Ensuring the offline reliability and online safety of reinforcement learning agents
Abstract: Reinforcement Learning (RL) agents can solve general problems based on little to no knowledge of the underlying environment. These agents often learn through experience, using a trial-and-error strategy that can lead to practical innovations, but this randomized process might cause undesirable events. Safe RL studies how to make such agents more reliable and how to ensure they behave appropriately. We investigate these issues in online settings, where the agent interacts directly with the environment, and offline settings, where the agent only has access to historical data. We develop new RL methods that exploit prior knowledge about the structure of the problem. In particular, we consider factored problems, where the dynamics of each state variable depend only on a small subset of variables. Exploiting this structure, we propose reliable offline algorithms that can improve the policy using fewer data and online algorithms that comply with safety constraints while learning. Besides safety and reliability, we also touch on other issues preventing the deployment of RL to real-world tasks, such as partial observability, generalization and high dimensional data.

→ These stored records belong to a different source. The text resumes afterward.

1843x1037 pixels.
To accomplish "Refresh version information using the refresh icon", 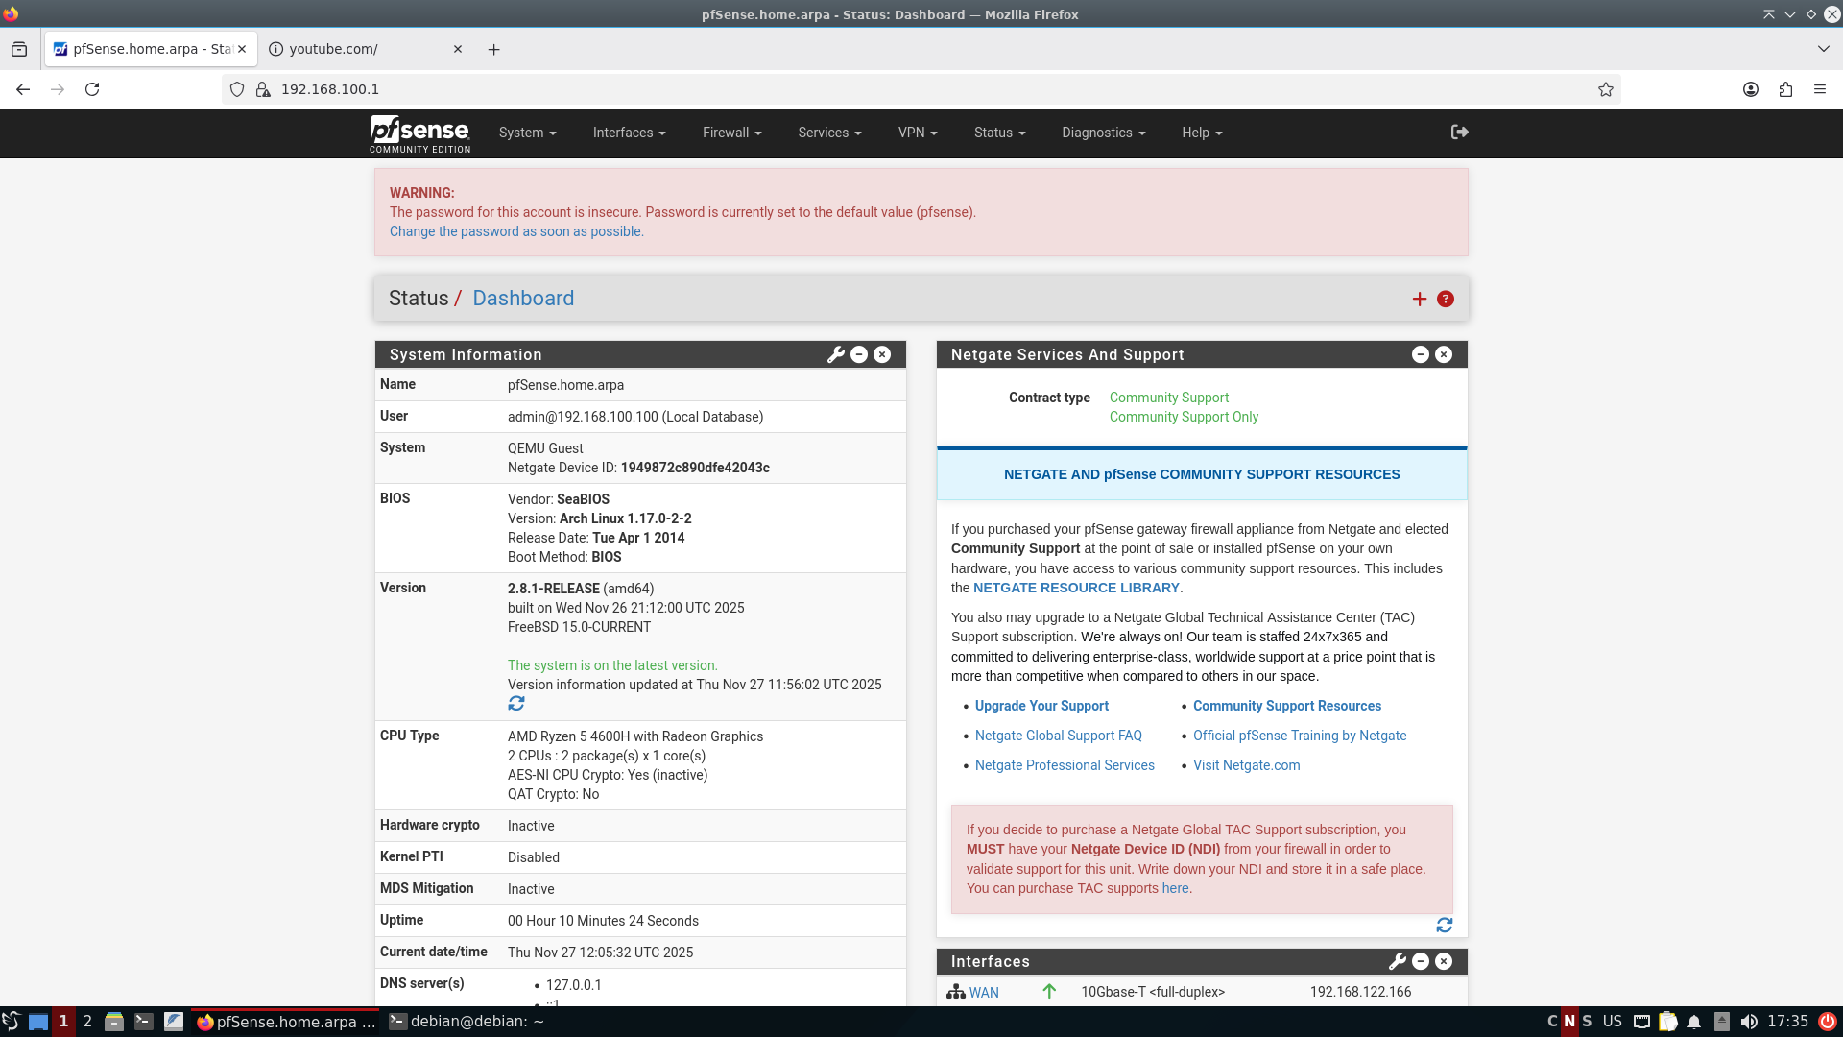I will [515, 703].
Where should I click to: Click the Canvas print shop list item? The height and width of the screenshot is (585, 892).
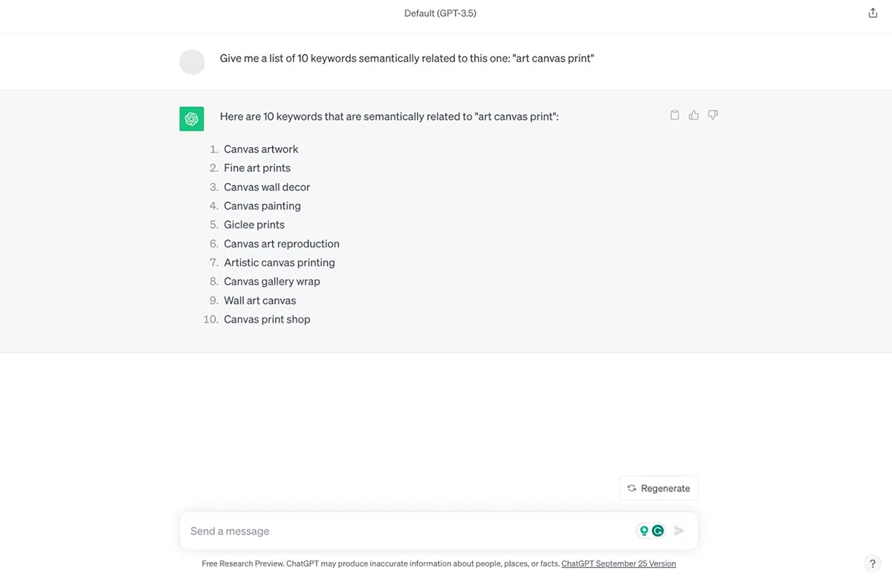[x=267, y=320]
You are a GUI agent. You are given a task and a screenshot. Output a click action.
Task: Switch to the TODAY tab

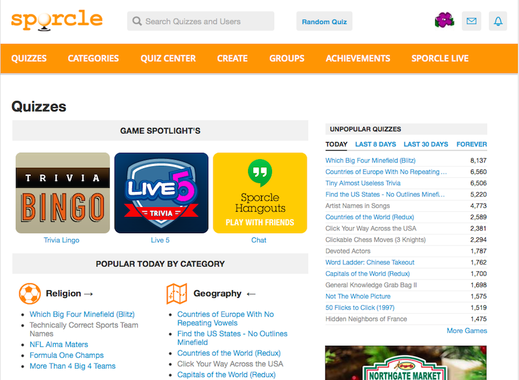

Bio: Thiago is a PostDoc researcher with the Department of Software Science (SWS) at Radboud University Nijmegen advised by Dr. Nils Jansen. Previously, he was a Ph.D. candidate within the Algorithmics Group at Delft University of Technology, advised by Dr. Matthijs Spaan. His research interests lie primarily in the automation of sequential decision making, focusing on reinforcement learning.
He obtained his M.Sc. degree in artificial intelligence from the Instituto de Matemática e Estatística at Universidade de São Paulo under the supervision of Prof. Leliane N. de Barros and a bachelor degree in computer science at the Departamento de Ciência da Computação at Universidade Federal de Lavras.